No to podyskutujmy ;)
Zeszłoroczny "Frost/Nixon" również był oparty na sztuce, a ani razu w
czasie seansu tego nie odczułem i gdybym o tym nie przeczytał, to byłbym
pewien, że scenariusz tego filmu był niezależnym 'tworem'.
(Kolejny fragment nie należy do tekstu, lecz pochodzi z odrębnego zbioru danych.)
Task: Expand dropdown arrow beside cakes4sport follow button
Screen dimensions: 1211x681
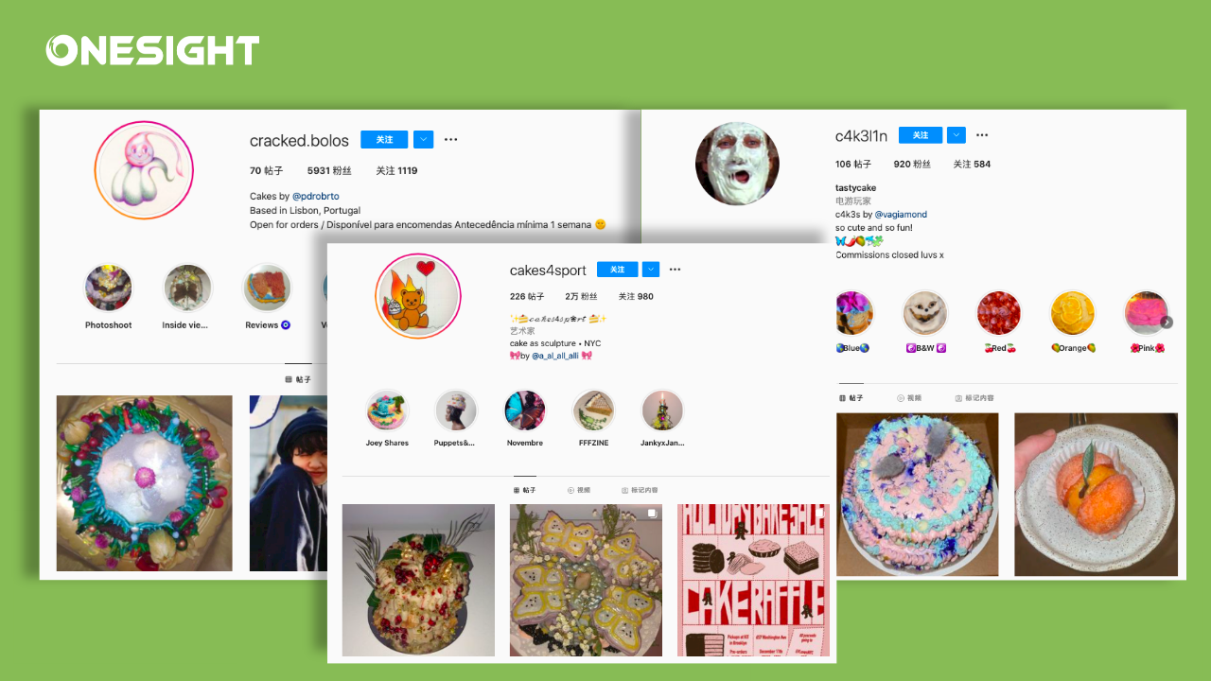Action: [651, 270]
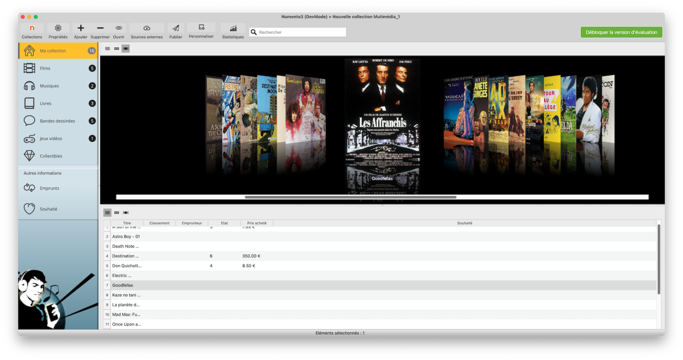Image resolution: width=683 pixels, height=360 pixels.
Task: Open the Personnaliser toolbar icon
Action: pyautogui.click(x=201, y=27)
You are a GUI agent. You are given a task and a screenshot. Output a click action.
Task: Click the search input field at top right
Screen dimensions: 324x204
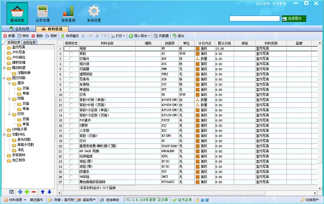(x=255, y=18)
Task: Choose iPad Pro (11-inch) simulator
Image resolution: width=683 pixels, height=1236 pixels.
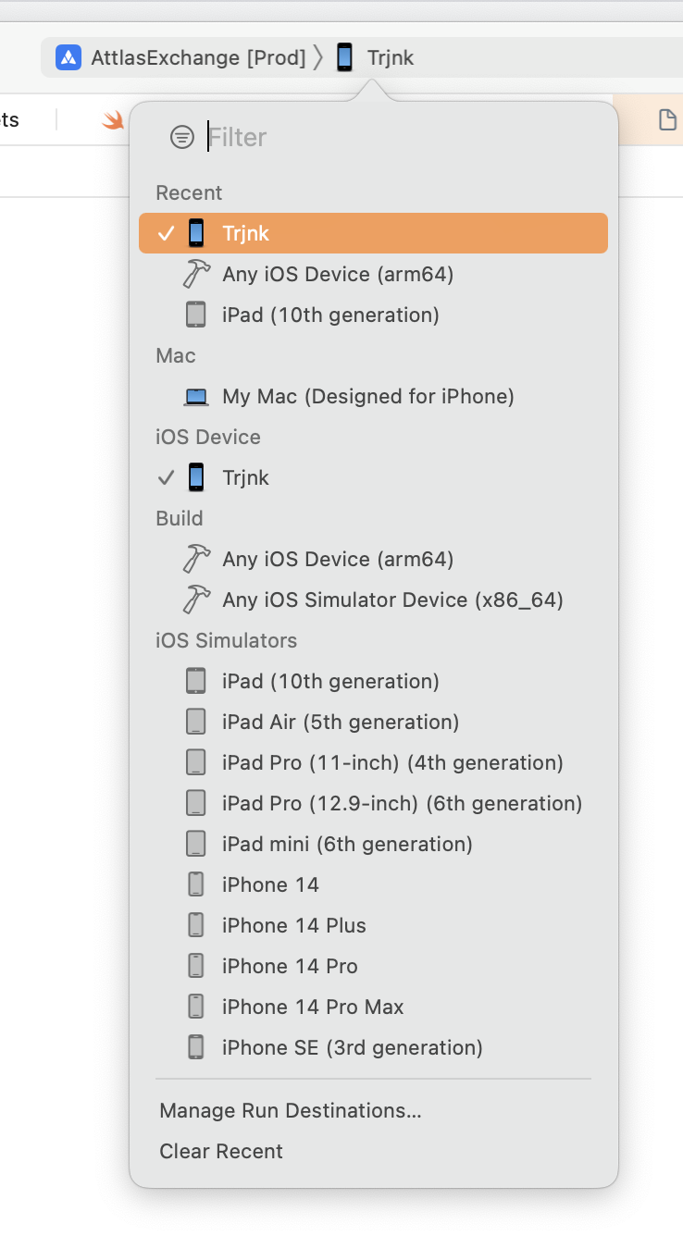Action: (392, 762)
Tak, wg mnie pompatyczność dialogów to wada tego filmu, przez to stał się
on dla mnie jedynie sztucznym przedstawieniem, a nie prawdopodobną i
możliwą historią, w którą mógłbym uwierzyć. Na deskach teatru może jeszcze
takie dialogi bym przebolał, ale w filmie wg mnie powinny być one bardziej
naturalne.

Faktycznie masz rację,iż gra Lawa'a ma coś z Jokera Ledgera - oczywiście
chronologicznie rzecz biorąc będzie na odwrót.

Pozdrawiam.

użytkownik usunięty
milczacy

sorry,ale miałem fwebową przerwę ^^
Piszę właściwie tylko po to,by powiedzieć ,że
inaczej interpretujemy pojedynkowe pompatyzmy, a więc też zapewne inaczej
wyobrażamy sobie ,jak powinien wyglądać świr w tym filmie.Tak mi się
wydaje.A o gustach się nie .... ^^
A Frost/Nixon - nie widziałem :/ . Ale nadrobię ^^

ocenił(a) film na 7
milczacy

Moim zdaniem "Pojedynek" cierpi na 'syndrom "Prestiżu"' - co chwila poznajemy kolejny zwrot akcji ukazujący fałszywość wcześniej przedstawionych wydarzeń, a z każdym kolejnym zwrotem historia staje się coraz mniej prawdopodobna a przez to coraz bardziej obojętna.

"Pojedynek" niesamowicie mnie wciągnął, zaciekawił, zachwycił na samym początku, aby przy końcu stać mi się zupełnie obojętny. Szkoda.